**What to produce:**
Copy word for word the lines of the records below, beginning at the one with "湯河原市 (25, 1652)" and finishing at the one with "[Close dialog] (1538, 520)", ends included, but none of the pictures.

*** Study material Section Begins ***

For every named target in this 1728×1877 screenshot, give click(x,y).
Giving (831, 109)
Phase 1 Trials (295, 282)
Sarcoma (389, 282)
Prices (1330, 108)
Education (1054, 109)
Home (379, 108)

*** Study material Section Ends ***
*** Study material Section Begins ***

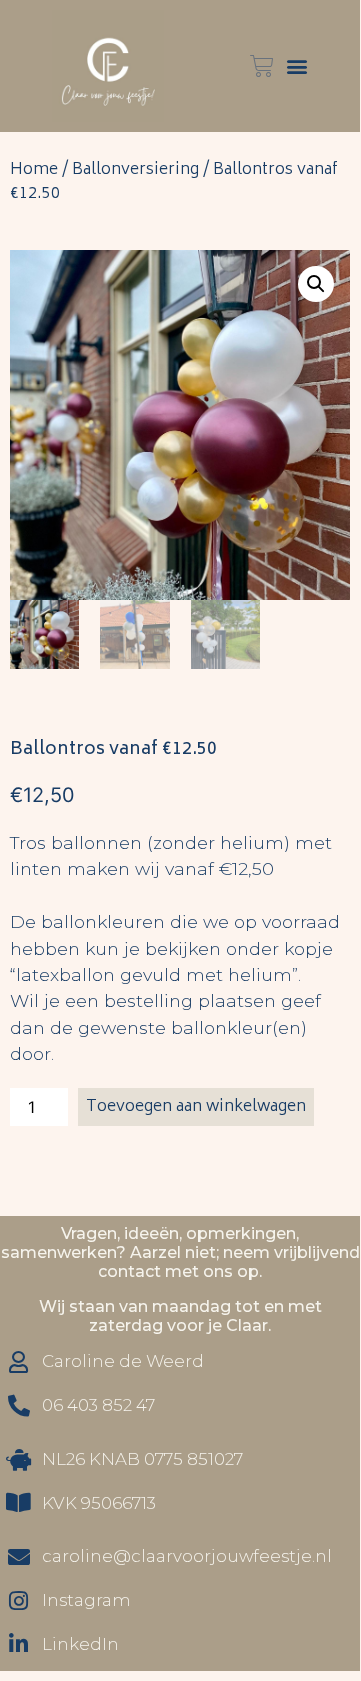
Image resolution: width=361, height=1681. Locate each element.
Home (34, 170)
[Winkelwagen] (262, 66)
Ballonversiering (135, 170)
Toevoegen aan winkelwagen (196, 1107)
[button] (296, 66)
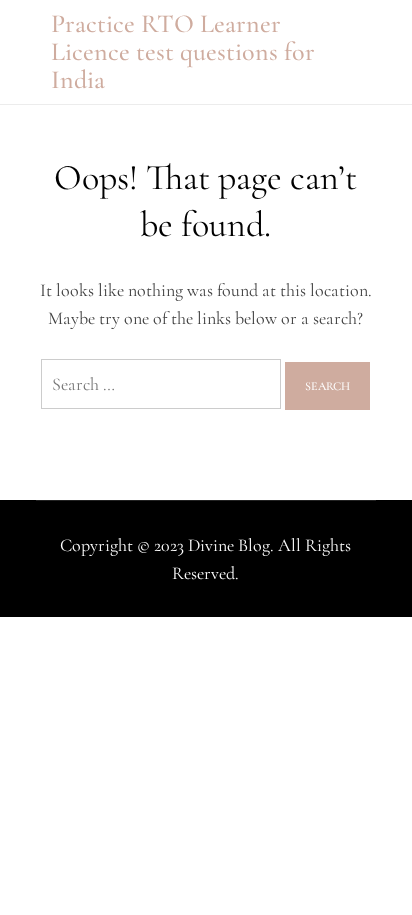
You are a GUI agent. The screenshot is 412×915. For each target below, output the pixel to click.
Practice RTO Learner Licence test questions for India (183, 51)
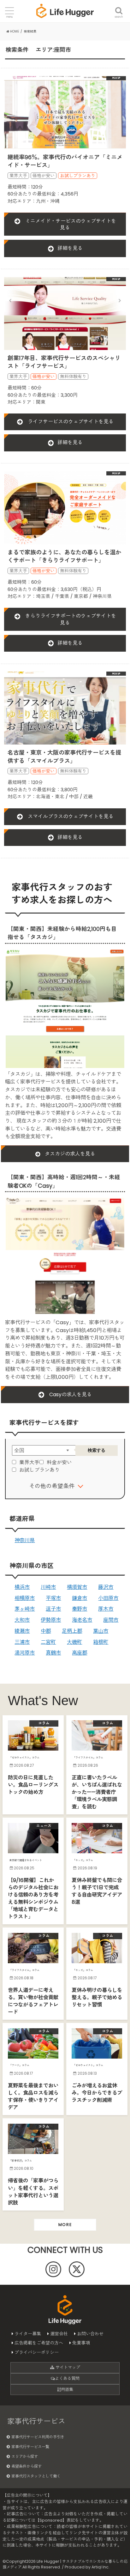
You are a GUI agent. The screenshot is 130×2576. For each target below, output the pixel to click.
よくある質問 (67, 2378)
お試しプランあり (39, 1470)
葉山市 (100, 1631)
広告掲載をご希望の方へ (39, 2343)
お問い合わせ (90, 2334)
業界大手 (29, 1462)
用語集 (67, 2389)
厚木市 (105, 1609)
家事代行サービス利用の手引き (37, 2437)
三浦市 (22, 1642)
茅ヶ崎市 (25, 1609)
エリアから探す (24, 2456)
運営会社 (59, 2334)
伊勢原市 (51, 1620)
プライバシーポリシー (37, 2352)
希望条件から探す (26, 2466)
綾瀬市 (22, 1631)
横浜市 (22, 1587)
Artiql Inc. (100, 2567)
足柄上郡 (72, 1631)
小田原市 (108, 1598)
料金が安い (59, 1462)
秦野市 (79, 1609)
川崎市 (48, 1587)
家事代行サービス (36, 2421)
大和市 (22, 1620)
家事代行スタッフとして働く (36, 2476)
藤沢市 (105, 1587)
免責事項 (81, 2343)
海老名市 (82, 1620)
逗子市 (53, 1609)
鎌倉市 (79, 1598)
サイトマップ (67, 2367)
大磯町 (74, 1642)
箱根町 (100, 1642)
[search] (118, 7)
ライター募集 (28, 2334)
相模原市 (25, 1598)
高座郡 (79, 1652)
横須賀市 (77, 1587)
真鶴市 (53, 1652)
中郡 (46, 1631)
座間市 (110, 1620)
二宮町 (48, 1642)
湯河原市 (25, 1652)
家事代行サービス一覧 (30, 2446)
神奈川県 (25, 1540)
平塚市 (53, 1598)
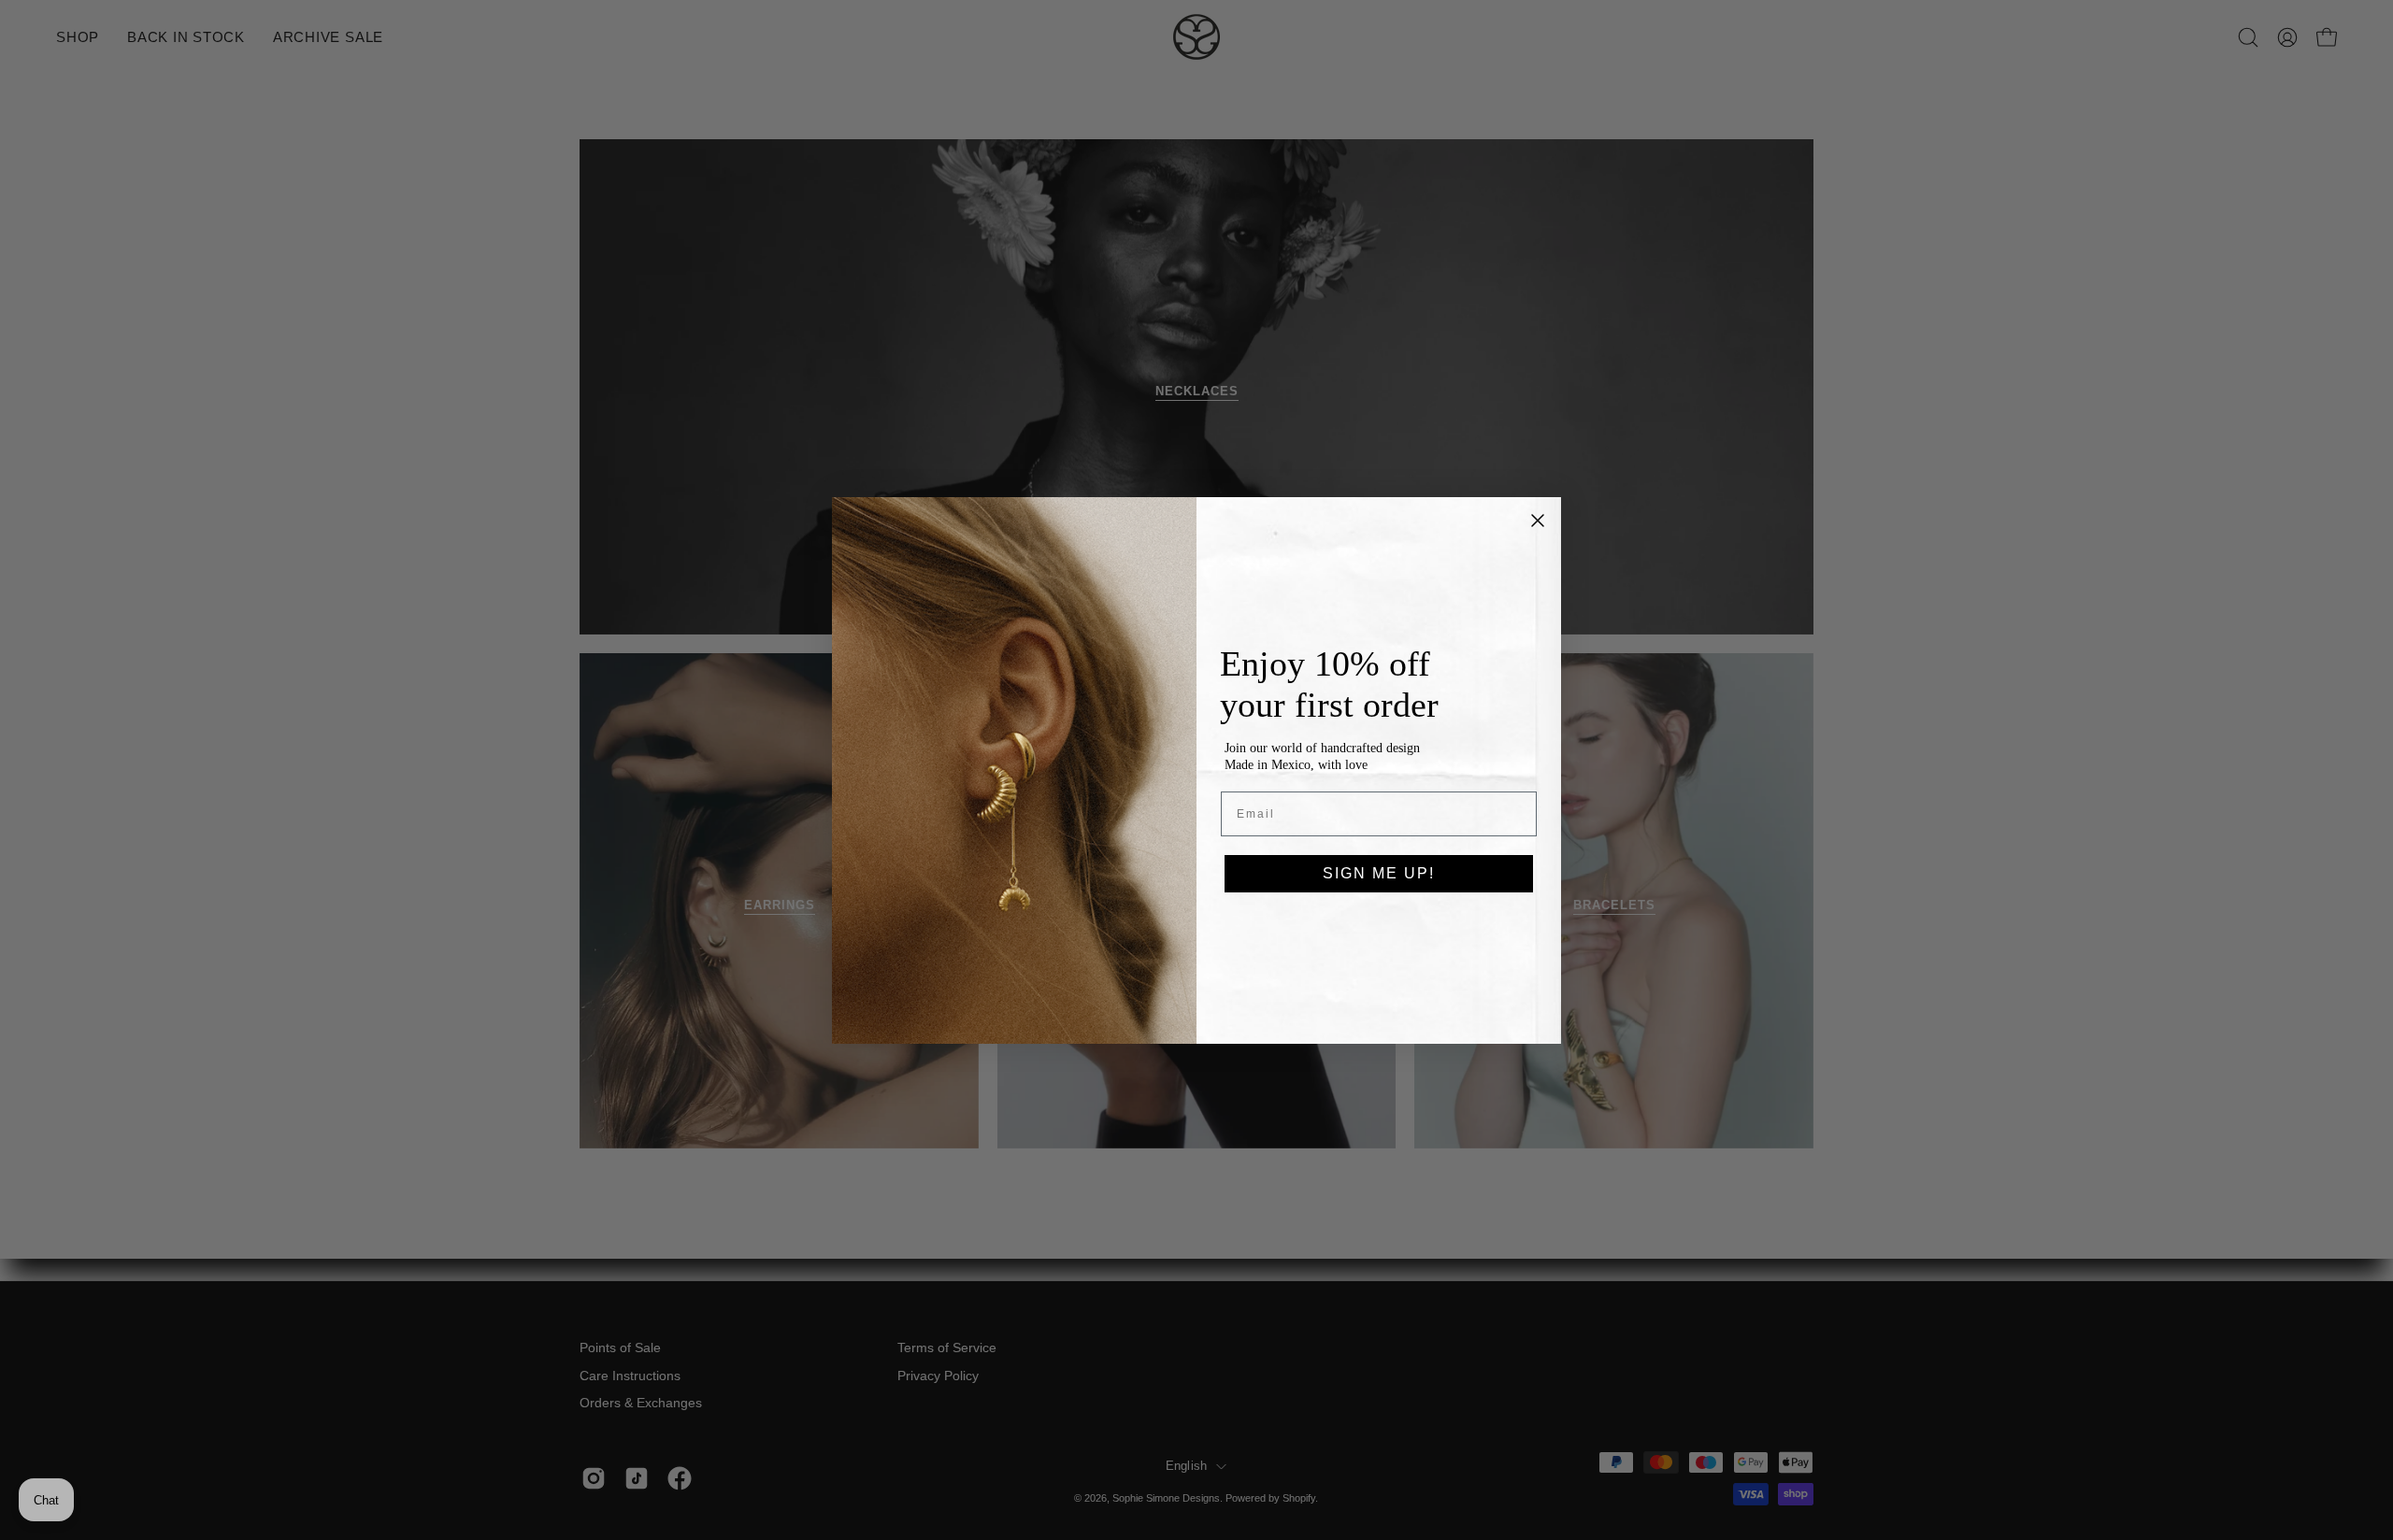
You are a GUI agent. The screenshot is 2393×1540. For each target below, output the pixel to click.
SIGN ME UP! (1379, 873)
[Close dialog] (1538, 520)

*** Study material Section Ends ***

**Written reply:**
湯河原市 (25, 1652)
家事代行サービス一覧 (30, 2446)
神奈川県 (25, 1540)
平塚市 (53, 1598)
You are a GUI agent. The screenshot is 2393×1540. For each target below, output the pixel to click.
SIGN ME UP! (1379, 873)
[Close dialog] (1538, 520)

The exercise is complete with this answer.